RNF8/UBC13 ubiquitin signaling suppresses synapse formation in the mammalian brain

• Published in: Nature communications Vol. 8; no. 8; pp. 1271 - 15
• Main Authors: 山田 朋子, Valnegri Pamela, Huang Ju, Yamada Tomoko, Yang Yue, Mejia Luis A., Cho Ha Y., Oldenborg Anna, Bonni Azad
• Format: Journal Article
• Language: English
• Published: London Nature Publishing Group 02.11.2017; Nature Publishing Group UK; Nature Portfolio
• Subjects: 631/337/474/2073; 631/378/2571/2577; 631/378/340; Autism; Brain; Cerebellum; Cytoplasm; Differentiation; Enzymes; Granular materials; Granule cells; Humanities and Social Sciences; multidisciplinary; Neural networks; Neurons; Presynapse; Proteins; Proteomics; Rodents; Science; Science (multidisciplinary); Signaling; Synapses; Synaptogenesis; Ubiquitin; Ubiquitin-conjugating enzyme; Ubiquitin-protein ligase
• ISSN: 2041-1723; 2041-1723
• DOI: 10.1038/s41467-017-01333-6

Although ubiquitin ligases have been implicated in autism, their roles and mechanisms in brain development remain incompletely understood.

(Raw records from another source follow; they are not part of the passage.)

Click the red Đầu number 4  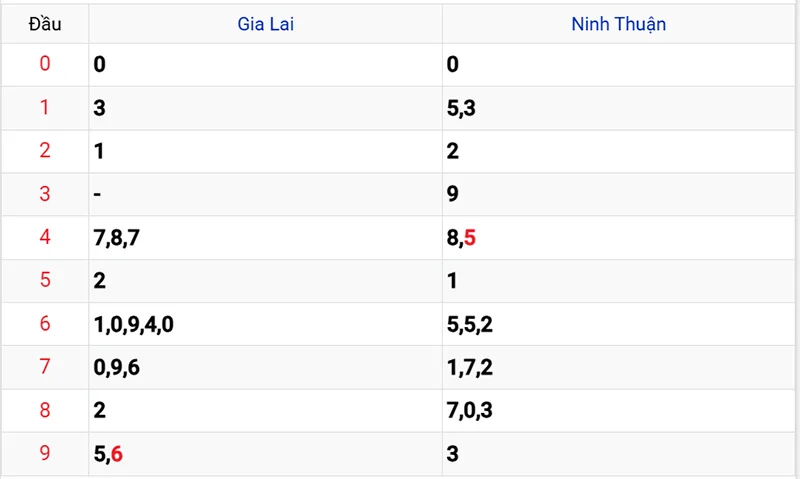pyautogui.click(x=44, y=238)
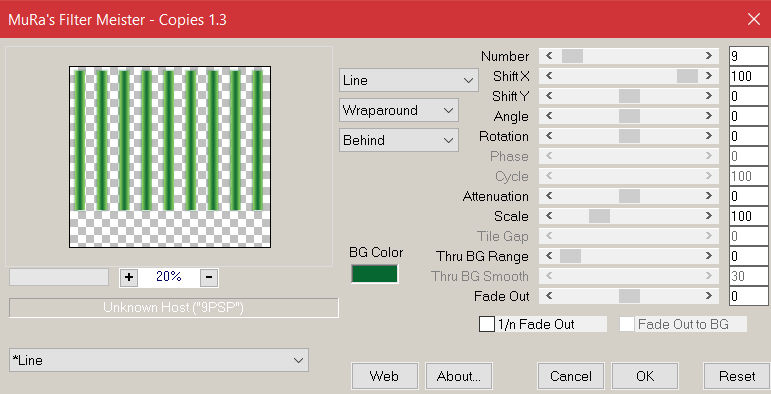Click the green BG Color swatch
This screenshot has height=394, width=771.
tap(375, 274)
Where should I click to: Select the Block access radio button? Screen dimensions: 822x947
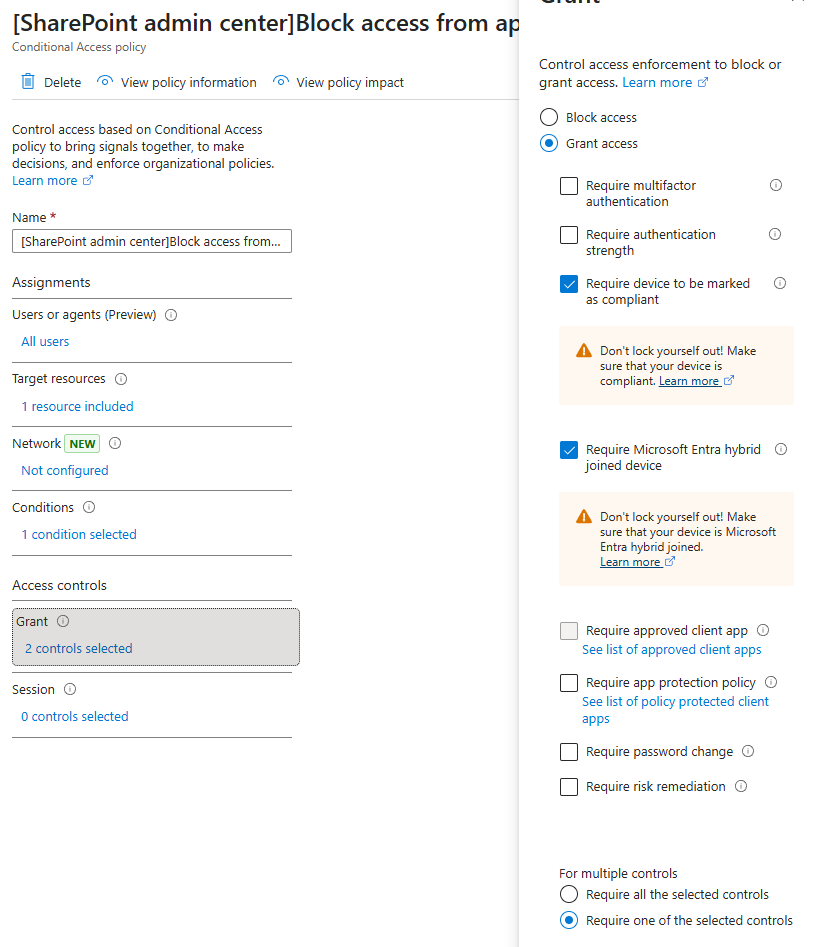(x=549, y=117)
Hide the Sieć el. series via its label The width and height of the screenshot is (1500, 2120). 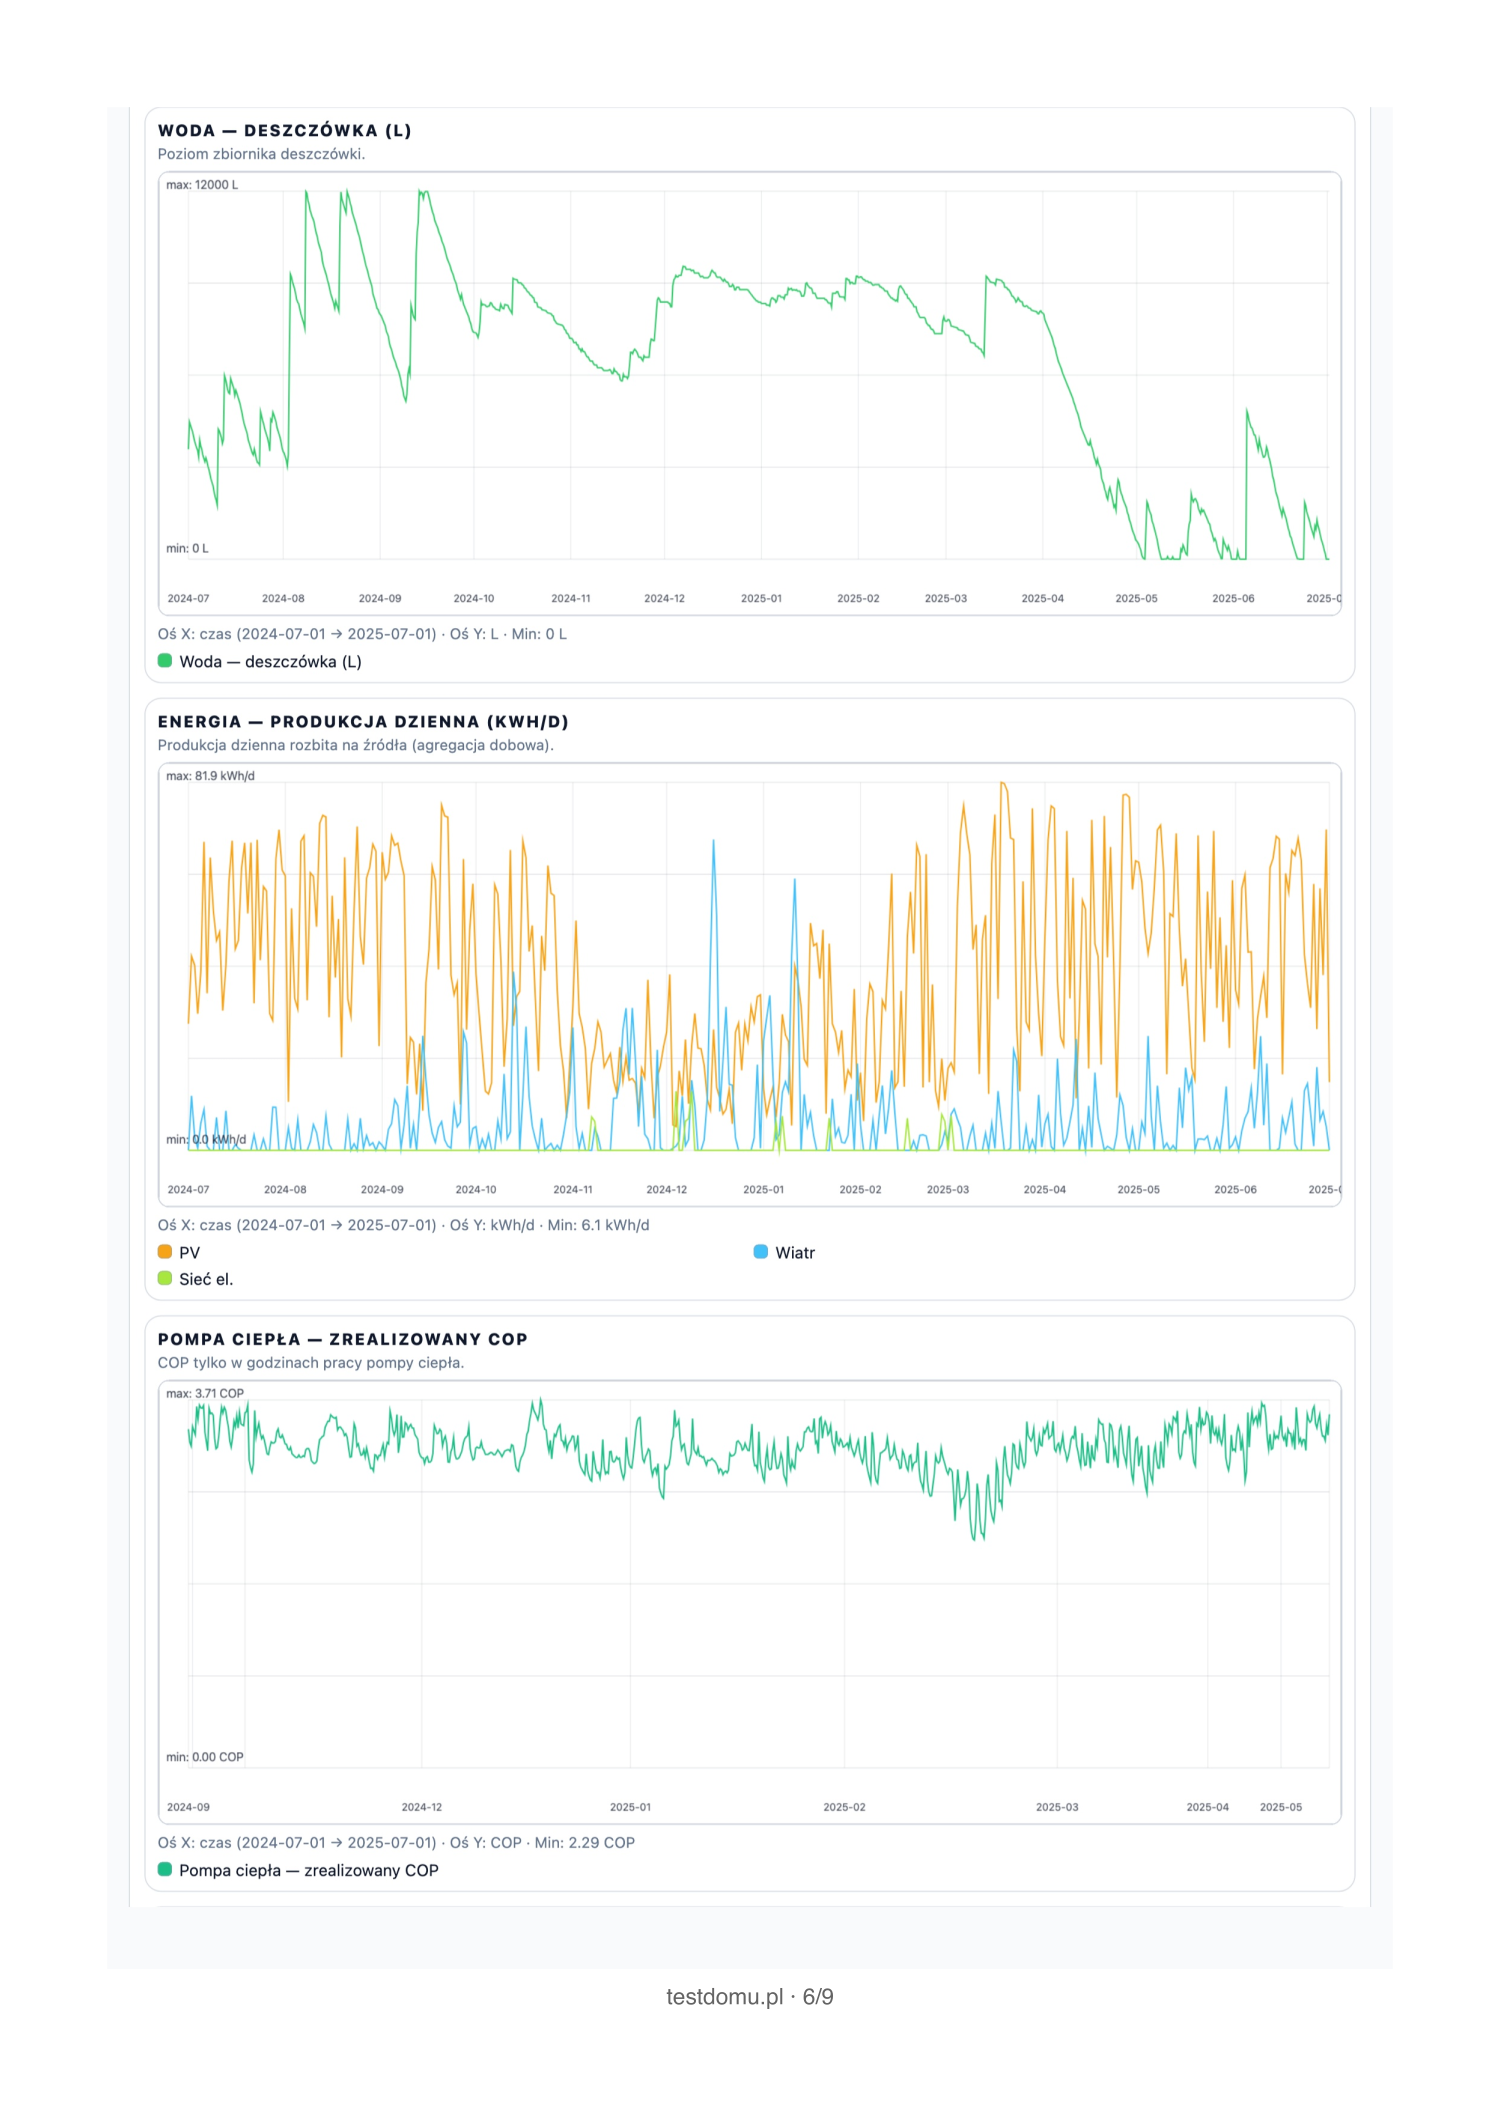pyautogui.click(x=206, y=1279)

Here, we report that in vivo knockdown or conditional knockout of the autism-linked ubiquitin ligase RNF8 or associated ubiquitin-conjugating enzyme UBC13 in rodent cerebellar granule neurons robustly increases the number of parallel fiber presynaptic boutons and functional parallel fiber/Purkinje cell synapses. In contrast to the role of nuclear RNF8 in proliferating cells, RNF8 operates in the cytoplasm in neurons to suppress synapse differentiation in vivo. Proteomics analyses reveal that neuronal RNF8 interacts with the HECT domain protein HERC2 and scaffold protein NEURL4, and knockdown of HERC2 or NEURL4 phenocopies the inhibition of RNF8/UBC13 signaling on synapse differentiation. In behavior analyses, granule neuron-specific knockout of RNF8 or UBC13 impairs cerebellar-dependent learning. Our study defines RNF8 and UBC13 as components of a novel cytoplasmic ubiquitin-signaling network that suppresses synapse formation in the brain.